§ DESCRIPTION OF THE TASK: Please continue the text below on abortive infection (Abi), not the listing that follows it, picking up after its last sentence.

##### EXTRACT

Bacteriophage Ecology Group

Bacteriophage Ecology Group Bacteriophage Ecology Group

Abortive Infection (Abi)

 

A phage infection that ends with both bacterial and phage death.

Many authors define abortive infection more loosely as phage-host combinations that are both bactericidal and in which phage efficiency of plating is low.

Since phage efficiency of plating can be low for reasons other than phage inviability, this operational definition does not exclude bactericidal phage infections that produce phages but at rates that are too low to lead to the formation of plaques. Phage exclusion is sometimes used as a synonym.

Additional categories of infection to consider are productive, reductive, lytic, obligately lytic, professionally lytic, chronic, restrictive, lysogenic, and pseudolysogenic. One can also speak of obligately chronic, obligately productive infection, "destructive" (to the phage), or displaying a reduced infection vigor.

Abortive infections, strictly defined, are destructive but, less strictly defined, instead can be said to display a reduced infection vigor. This is the source of the ambiguity in term usage as indicated above. That is, abortive infection in essence in many cases can be less than fully abortive but still be described as an abortive infection: Substantial reductions in efficiency of plating but without corresponding substantial reduction in efficiency of center of infection.

##########
##### DATA EXTRACT

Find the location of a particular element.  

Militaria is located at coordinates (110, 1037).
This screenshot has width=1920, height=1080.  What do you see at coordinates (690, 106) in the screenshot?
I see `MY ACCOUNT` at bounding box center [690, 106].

##########

§ ANSWER AREA:
This is the definition from Adams (1959), p. 439: "Infection accompanied by loss of the infecting phage particle and often death of the bacterium but not yielding a phage progeny under normally sufficient conditions. Infection is abortive because of unusual conditions prevailing before, at the time of, or shortly after infection."

Lwoff (1953), p. 328, provides by contrast a broader definition: "Infection followed neither by lysogenization nor by phage production. The infecting material is not reproduced. A bacterium may or may not survive an abortive infection." This definition is equivalent to what I would describe as either abortive or "restrictive", that is, with the bacterium either not surviving (abortive) or instead surviving (restrictive). Note, though, I am using the term restrictive here in a narrower sense than is often the case, i.e., as equivalent to the situation associated with phage inviability that can follow encounter within hosts with restriction endonucleases.

For addition discussion of the concept of abortive infection as well as additional references, see Hyman and Abedon (2010) and Labrie et al. (2010).